> _DATA TO EXAMINE_:
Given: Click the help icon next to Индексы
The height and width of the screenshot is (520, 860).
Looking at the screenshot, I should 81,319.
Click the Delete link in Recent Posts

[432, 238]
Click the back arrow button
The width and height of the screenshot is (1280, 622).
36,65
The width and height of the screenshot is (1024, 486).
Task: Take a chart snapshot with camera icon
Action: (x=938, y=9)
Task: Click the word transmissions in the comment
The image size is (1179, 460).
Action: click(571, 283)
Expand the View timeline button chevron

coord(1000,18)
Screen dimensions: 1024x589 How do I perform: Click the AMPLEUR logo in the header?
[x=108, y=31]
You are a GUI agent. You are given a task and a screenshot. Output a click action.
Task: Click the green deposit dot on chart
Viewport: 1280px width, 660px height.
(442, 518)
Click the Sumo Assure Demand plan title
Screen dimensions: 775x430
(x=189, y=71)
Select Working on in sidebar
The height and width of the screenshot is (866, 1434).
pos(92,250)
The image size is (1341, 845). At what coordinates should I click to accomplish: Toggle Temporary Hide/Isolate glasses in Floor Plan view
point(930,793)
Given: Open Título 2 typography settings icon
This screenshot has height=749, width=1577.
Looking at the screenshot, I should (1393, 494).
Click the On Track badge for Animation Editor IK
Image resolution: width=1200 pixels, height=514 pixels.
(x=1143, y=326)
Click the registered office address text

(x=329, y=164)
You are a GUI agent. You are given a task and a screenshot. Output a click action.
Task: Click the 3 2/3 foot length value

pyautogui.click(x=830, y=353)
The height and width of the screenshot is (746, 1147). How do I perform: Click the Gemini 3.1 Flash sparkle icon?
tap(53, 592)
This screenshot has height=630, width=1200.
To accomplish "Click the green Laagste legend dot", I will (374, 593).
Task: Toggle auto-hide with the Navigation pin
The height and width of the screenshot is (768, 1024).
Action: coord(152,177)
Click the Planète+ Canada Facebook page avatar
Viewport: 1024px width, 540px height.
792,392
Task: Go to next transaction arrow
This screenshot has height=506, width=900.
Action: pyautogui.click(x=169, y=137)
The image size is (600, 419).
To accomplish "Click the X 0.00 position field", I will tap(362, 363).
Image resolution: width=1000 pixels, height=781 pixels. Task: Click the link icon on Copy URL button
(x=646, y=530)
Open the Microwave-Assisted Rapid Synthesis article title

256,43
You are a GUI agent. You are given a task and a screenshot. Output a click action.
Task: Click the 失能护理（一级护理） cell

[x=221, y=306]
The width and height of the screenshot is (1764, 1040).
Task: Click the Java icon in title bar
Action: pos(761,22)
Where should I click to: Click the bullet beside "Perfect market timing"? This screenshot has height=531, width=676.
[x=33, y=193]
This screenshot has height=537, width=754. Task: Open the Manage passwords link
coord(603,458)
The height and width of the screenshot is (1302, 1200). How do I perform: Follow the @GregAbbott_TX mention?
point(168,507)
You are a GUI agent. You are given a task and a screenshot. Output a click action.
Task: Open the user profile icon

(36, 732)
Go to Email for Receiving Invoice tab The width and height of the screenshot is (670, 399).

> _WHAT THIS TASK INVOLVES_:
Your task is to transcribe the line containing "Open the Microwave-Assisted" and every line after it, through the last line of the data, exactly as written and with nothing more.

> _TASK SOLUTION_:
Open the Microwave-Assisted Rapid Synthesis article title

256,43
You are a GUI agent. You are given a task and a screenshot. Output a click action.
Task: Click the 失能护理（一级护理） cell

[x=221, y=306]
The width and height of the screenshot is (1764, 1040).
Task: Click the Java icon in title bar
Action: pos(761,22)
Where should I click to: Click the bullet beside "Perfect market timing"? This screenshot has height=531, width=676.
[x=33, y=193]
This screenshot has height=537, width=754. Task: Open the Manage passwords link
coord(603,458)
The height and width of the screenshot is (1302, 1200). How do I perform: Follow the @GregAbbott_TX mention?
point(168,507)
You are a GUI agent. You are given a task and a screenshot. Output a click action.
Task: Open the user profile icon

(36, 732)
Go to Email for Receiving Invoice tab The width and height of the screenshot is (670, 399).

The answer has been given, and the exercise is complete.